Definition
The combined settings of an airplane during cruise flight — typically flaps and landing gear retracted, engine power set for cruise, and the airplane trimmed for steady, level flight at a chosen airspeed and altitude.
Plain English
How the airplane is set up when it is flying along normally between climb and descent — clean, trimmed, and at a steady cruise power setting.
Context Anchor
Used when learning and practicing straight-and-level flight in the normal cruising part of a flight.
Derivation
Cruise comes from the Dutch kruisen, meaning 'to cross,' originally used for ships sailing back and forth across an area. In aviation it came to mean the steady, level portion of a flight. Configuration comes from the Latin configurare, 'to shape together' — referring to how the airplane's parts (flaps, gear, power) are set up.
Why Pilots Care
Each configuration has its own performance numbers — speeds, fuel burn, handling. Knowing the airplane is in a cruise configuration tells the pilot which part of the POH applies and what the airplane should be doing.
Intuition Check
Do not read “configuration” as just the airplane’s general appearance.

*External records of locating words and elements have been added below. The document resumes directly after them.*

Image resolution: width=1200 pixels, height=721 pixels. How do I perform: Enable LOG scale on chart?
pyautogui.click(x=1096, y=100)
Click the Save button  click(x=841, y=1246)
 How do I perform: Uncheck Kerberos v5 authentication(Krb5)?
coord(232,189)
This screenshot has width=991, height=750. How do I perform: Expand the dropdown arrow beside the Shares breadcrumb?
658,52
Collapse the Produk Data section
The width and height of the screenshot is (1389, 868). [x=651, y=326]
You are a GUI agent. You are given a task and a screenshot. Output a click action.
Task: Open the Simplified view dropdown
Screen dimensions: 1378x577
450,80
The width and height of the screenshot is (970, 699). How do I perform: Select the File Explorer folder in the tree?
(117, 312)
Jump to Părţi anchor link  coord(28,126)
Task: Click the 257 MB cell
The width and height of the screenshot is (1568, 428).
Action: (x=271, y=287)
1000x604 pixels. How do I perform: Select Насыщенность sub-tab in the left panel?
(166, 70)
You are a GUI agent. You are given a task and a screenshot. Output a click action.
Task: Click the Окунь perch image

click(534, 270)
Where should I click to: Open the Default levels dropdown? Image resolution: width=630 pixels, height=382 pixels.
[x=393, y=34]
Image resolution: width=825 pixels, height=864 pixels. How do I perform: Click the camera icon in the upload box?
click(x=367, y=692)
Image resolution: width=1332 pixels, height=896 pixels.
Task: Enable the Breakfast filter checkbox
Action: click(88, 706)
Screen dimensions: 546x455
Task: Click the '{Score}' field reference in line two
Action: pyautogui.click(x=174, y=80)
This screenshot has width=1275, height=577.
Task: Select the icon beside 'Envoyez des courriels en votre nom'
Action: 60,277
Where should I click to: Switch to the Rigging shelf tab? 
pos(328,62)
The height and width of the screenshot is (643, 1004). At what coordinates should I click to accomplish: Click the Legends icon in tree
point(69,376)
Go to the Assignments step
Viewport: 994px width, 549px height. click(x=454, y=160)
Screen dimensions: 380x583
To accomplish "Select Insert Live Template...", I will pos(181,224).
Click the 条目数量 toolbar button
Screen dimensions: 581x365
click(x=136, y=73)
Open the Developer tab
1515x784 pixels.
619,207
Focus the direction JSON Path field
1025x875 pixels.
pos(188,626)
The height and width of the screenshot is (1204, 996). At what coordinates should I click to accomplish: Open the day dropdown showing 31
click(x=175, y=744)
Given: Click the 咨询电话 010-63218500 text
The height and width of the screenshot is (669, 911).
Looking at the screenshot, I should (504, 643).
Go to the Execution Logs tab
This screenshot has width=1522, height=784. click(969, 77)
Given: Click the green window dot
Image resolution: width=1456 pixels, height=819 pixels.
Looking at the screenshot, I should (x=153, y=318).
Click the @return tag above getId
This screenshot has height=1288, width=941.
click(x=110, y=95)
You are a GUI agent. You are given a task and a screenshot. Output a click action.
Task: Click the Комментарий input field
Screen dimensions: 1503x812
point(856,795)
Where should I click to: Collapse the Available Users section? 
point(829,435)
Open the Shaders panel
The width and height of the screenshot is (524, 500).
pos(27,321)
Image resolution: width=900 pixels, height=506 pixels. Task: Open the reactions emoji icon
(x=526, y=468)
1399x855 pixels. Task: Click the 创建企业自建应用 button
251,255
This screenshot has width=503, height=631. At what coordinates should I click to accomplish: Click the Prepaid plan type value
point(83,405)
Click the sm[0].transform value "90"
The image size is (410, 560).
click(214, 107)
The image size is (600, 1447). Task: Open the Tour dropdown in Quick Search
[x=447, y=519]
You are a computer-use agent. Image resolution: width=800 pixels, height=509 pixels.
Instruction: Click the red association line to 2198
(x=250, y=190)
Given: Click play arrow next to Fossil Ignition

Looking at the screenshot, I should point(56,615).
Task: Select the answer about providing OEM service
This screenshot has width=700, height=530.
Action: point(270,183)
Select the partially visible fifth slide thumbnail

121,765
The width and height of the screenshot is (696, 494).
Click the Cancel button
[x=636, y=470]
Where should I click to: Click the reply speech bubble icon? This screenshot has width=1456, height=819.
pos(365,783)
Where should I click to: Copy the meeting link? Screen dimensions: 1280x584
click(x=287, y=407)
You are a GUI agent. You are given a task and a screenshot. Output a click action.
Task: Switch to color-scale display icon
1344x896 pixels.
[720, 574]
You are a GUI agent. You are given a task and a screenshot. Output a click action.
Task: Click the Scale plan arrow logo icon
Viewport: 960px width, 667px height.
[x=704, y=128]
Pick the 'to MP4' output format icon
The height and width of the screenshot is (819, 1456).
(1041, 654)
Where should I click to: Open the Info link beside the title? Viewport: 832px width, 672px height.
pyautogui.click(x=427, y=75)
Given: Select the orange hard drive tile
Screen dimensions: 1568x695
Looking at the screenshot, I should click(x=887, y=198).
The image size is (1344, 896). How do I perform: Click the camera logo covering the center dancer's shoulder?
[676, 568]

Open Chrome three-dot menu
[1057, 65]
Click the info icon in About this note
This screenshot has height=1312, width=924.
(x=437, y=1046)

Here it means the actual flight setup: flap position, gear position if applicable, power setting, and control adjustment for cruise flight.
Example Sentence 1
After leveling off at 6,500 feet, the pilot reduced power, retracted the flaps, and trimmed the airplane into a cruise configuration.
Example Sentence 2
The airplane flew hands-off once trimmed for the proper cruise configurations at the target airspeed.